When asked if he has heard of the internet, he mutters something along the lines of “Of course, and if you need some internets I can run down to the shops and get you some.”
Before we can run towards our wealthy oppressors, we first must learn to crawl towards them with a knife betwixt our teeth: he scams his grannie into fronting him cash so he can get some driving lessons, which involve learning how to operate a vehicle, but more importantly teach him that driving on Indian roads requires nerves of steel, and a readiness to assert one’s right to occupy space on the road as aggressively as humanly possible.
This impresses his masters when he lucks into driving for them, and copping some mild initial abuse. He also has to give a foot massage to the Stork, which, ew, honestly, that’s worse than almost anything else they do to him later on.

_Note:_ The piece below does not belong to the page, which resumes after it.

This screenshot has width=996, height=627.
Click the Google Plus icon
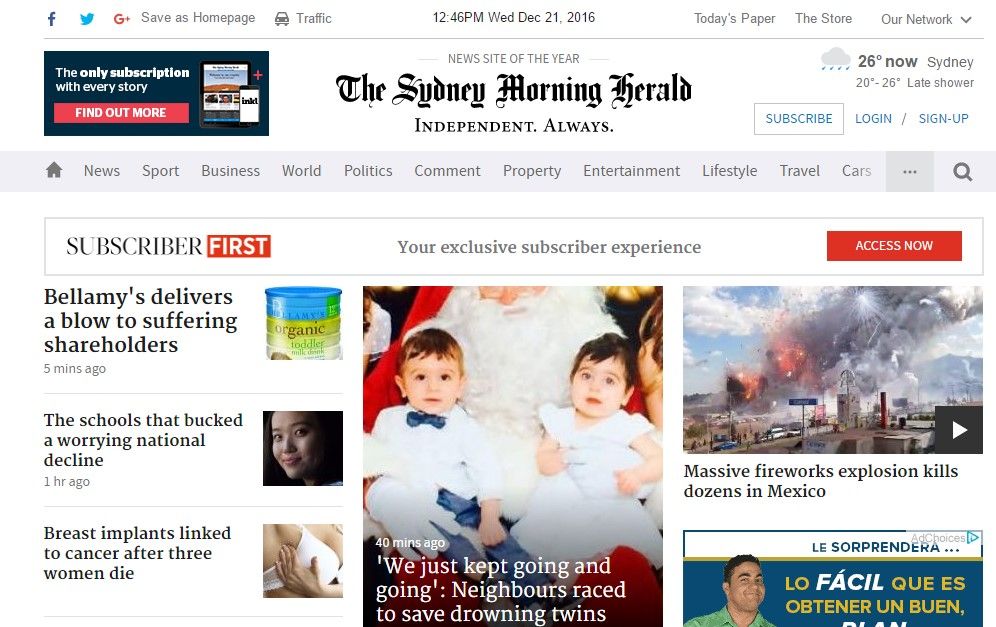[x=121, y=19]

He wheedles his way in, but is only the number 2 driver, the head guy because meticulous, and calm, and favoured. Right, he needs to be fucked up right and proper on the first step towards Balram’s self-actualisation.

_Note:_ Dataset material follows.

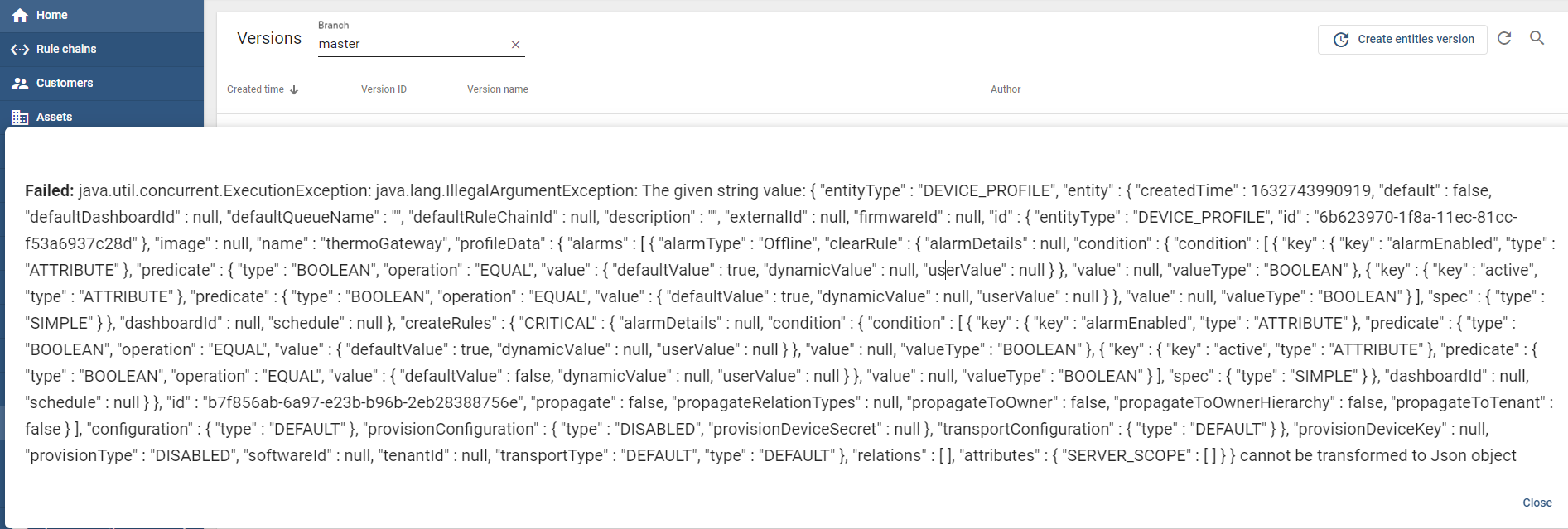Click the clock icon on Create entities version
The height and width of the screenshot is (529, 1568).
point(1342,39)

Again, Balram is not a nice chap. We can argue about just how much of an amoral chancer he is, who holds all religions in equal contempt or in terms of being equally likely to be true, and whether that makes what he does to the secretly Muslim No. 1 driver malicious and Islamophobic or not, more than anything it gives us the clear impression that Balram is capable of things both great and awful.
He begins to shed some of his more appalling personal hygiene issues, his propensity for pulling on his dick in stressful or random times, and even brushes his teeth for the first time, but this doesn’t improve the perilousness of his circumstances. I kinda get the feeling that the insecurity and precariousness is the point.

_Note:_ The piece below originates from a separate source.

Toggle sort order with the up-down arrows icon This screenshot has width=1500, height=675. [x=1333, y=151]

As the driver of a wealth family, upon the Lamb and Pinky relocating to Delhi, Balram is expected to live with the other drivers, get this, in the fucking cockroach infested car park under the hotel. If I hadn’t grasped the ugliness of lives lived in what is often referred to as the largest emerging democracy in the world, that would have driven it home like a broken bottle to the base of my skull. The men there are everything Balram has tried to get away from, but in the end it is he who learns from them.
The one he loathes the most underneath the hotel he calls Vitiligo (Nalneesh Neel), because the chap suffers from vitiligo, which is an auto-immune condition where your immune system attacks the melanocytes in your skin which create skin pigment, giving a person patches of white skin randomly distributed across their body.
Well, it’s not that random, it’s mostly on hands, feet and faces, but there’s no therapy and no cure.
Does it sound like I had to look that up on Wikipedia, and did a little cheeky cut-and-paste? I assure you I didn’t have to look up a single goddamn word of it.
Balram is disgusted by this man’s appearance, as if it is leprosy, or something mutilating and contagious. Well, I guess it’s even harder for melanin-abundant peoples to deal with vitiligo, such as this jerk in India, but, I have to say, I was more offended by this than even the callous deaths and murders that ensue. As someone living with vitiligo, I never thought our existence could provoke such murderous disgust in other people, but you live and learn.
I’m joking about being offended (I will be writing a letter of complaint to my local member of Parliament), but I’m not joking about having vitiligo. And yet where’s my medal, where’s my parade?
The awful wealthy masters, as shown in the opening scene, compel Balram to lie and say he was behind the wheel of the car when someone was killed, and that’s when the penny should drop for Balram as much as for all of us. It’s the moment where he realises that no matter the times when they almost treated him as human, no matter the honeyed words or days of less abuse, he will always be less than expendable to them, and if he doesn’t do something dramatic, something big, he’ll have less than nothing and have to go back to the Darkness from whence he came, and there won’t be a third chance.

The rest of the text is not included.